Supplied passage:
++++

In theory, it is a comfortable and seemingly spacious locale for an outdoor music event, but the audience each evening overran every inch like a swarm of locusts. Taking a long-range view of the crowd flow while waiting in line in the concession stands suggested that director Godfrey Reggio (“Powaqqatsi,” “Koyaanisqatsi”) has a custom-made scene to include in his next civilization-run-amok epic, and one that won’t require speeded-up camera techniques.

Compounding the problem is the bandshell’s location at the foot of a substantial incline. Sight and sound lines were fine for those who paid for fixed seats in front of the stage, the backstage contingent and anyone who arrived early enough to stake out a piece of turf on the crest of the hill. But for the vast majority, the only visible sign of the performance was the banner strung across the top of the bandshell--about 25 feet above the performers’ heads. Even with speakers pumping the sound back into the Frisbee zone (or what was the Frisbee zone until it was overwhelmed by the crush of people), trying to focus on the music was a pointless exercise in futility, even by the hang-loose-and-hang-out standards of a big outdoor festival.

++++

Stored rows:
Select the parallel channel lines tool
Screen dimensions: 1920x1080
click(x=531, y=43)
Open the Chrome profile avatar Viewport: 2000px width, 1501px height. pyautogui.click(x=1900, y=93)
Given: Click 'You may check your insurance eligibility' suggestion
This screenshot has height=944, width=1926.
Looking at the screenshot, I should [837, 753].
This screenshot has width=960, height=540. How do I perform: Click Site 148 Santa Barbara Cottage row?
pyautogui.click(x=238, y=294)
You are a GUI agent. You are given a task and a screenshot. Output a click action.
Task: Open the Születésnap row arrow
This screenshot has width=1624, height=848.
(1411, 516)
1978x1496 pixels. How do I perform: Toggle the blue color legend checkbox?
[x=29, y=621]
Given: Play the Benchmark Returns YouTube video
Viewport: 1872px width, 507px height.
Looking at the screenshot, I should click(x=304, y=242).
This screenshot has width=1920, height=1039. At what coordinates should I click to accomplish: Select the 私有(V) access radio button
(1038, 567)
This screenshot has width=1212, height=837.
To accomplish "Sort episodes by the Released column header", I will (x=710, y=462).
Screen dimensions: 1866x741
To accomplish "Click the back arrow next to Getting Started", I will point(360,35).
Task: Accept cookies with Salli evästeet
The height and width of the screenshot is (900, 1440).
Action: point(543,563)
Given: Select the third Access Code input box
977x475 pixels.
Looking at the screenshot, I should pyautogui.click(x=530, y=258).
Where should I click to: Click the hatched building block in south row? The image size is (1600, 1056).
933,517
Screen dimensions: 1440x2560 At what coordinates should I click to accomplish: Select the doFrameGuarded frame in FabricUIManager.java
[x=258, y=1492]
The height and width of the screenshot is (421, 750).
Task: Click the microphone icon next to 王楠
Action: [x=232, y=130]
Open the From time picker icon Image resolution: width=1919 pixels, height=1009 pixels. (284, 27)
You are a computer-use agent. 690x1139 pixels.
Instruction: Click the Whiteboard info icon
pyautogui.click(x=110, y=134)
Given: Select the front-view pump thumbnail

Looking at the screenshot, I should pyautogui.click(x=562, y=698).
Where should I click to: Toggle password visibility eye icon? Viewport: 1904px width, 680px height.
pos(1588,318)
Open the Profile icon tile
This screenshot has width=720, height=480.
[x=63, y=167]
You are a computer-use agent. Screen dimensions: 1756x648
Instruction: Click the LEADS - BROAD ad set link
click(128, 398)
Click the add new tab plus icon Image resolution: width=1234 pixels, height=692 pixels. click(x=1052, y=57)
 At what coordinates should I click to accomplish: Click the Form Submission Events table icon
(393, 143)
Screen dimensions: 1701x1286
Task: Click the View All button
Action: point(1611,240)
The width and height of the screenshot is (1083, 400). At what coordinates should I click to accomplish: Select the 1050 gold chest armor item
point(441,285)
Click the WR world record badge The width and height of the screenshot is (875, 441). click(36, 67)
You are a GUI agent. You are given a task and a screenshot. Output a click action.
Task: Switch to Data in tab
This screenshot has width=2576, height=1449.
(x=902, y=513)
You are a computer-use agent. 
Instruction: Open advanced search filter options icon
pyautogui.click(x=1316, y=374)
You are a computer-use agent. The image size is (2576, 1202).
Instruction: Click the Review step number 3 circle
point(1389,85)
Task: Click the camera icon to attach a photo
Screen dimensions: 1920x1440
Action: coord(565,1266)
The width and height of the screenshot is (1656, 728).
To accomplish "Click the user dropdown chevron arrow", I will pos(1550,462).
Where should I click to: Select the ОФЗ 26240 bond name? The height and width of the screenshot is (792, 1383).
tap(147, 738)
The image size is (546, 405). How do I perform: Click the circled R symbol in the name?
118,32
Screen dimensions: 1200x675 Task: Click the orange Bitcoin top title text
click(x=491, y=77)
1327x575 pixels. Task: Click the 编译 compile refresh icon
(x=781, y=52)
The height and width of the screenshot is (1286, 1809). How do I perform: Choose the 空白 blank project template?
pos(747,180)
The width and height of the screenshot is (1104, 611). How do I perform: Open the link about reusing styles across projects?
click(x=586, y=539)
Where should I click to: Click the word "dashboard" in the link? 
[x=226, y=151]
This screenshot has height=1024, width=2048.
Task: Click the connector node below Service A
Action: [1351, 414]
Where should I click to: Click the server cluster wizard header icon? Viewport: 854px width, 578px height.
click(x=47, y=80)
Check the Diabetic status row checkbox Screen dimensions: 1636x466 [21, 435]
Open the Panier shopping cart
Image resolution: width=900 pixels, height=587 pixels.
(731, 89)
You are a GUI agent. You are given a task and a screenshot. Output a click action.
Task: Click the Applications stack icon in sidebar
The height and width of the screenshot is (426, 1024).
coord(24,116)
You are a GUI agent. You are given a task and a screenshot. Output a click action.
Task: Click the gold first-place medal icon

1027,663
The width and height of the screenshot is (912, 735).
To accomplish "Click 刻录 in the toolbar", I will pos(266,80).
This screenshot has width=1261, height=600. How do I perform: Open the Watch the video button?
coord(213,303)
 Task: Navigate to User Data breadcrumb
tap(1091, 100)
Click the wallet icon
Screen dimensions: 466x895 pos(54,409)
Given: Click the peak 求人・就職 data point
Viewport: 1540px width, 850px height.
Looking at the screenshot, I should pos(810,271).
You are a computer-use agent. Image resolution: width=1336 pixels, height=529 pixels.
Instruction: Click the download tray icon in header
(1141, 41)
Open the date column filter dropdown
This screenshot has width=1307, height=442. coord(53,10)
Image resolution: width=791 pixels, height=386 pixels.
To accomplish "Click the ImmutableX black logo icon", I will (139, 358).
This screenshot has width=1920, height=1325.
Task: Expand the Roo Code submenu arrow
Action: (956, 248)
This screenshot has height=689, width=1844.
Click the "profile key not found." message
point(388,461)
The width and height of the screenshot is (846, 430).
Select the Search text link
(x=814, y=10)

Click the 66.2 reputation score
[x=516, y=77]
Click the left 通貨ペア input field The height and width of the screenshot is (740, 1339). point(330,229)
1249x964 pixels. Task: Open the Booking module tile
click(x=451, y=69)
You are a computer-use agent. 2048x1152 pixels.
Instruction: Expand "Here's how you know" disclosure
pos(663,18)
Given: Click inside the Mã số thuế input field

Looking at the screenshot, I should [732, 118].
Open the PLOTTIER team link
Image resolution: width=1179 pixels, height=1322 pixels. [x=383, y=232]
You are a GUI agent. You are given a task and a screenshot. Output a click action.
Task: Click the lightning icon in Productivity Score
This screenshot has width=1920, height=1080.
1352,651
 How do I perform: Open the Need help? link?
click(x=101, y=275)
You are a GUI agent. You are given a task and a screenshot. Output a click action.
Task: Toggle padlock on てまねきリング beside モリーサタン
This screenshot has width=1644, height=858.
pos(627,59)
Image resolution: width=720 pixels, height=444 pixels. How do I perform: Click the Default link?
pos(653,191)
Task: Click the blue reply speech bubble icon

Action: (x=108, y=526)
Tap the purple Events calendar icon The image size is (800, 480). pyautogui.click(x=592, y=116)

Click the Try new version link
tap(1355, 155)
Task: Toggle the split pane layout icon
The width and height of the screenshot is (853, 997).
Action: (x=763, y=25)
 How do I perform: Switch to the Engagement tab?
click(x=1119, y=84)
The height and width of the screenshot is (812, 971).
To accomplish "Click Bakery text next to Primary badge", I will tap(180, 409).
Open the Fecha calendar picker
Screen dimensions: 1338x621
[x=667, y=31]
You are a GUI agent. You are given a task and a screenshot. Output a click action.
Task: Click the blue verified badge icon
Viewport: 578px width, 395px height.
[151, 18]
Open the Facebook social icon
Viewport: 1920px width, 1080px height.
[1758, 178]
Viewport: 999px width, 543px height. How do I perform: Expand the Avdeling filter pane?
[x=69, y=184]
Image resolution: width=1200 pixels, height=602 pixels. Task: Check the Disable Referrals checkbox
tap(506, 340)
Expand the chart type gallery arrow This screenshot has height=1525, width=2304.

++++

Problem set:
**a.** According to the concert passage, which groups of people had fine sight and sound lines? List each one.
**b.** From the concert passage, extract word for word the part that begins at the words "In theory, it" and stops after "speeded-up camera techniques.".
Rely on the concert passage alone.

Exercise responses:
**a.**
- Those who paid for fixed seats in front of the stage
- The backstage contingent
- Anyone who arrived early enough to stake out a piece of turf on the crest of the hill

**b.**
In theory, it is a comfortable and seemingly spacious locale for an outdoor music event, but the audience each evening overran every inch like a swarm of locusts. Taking a long-range view of the crowd flow while waiting in line in the concession stands suggested that director Godfrey Reggio (“Powaqqatsi,” “Koyaanisqatsi”) has a custom-made scene to include in his next civilization-run-amok epic, and one that won’t require speeded-up camera techniques.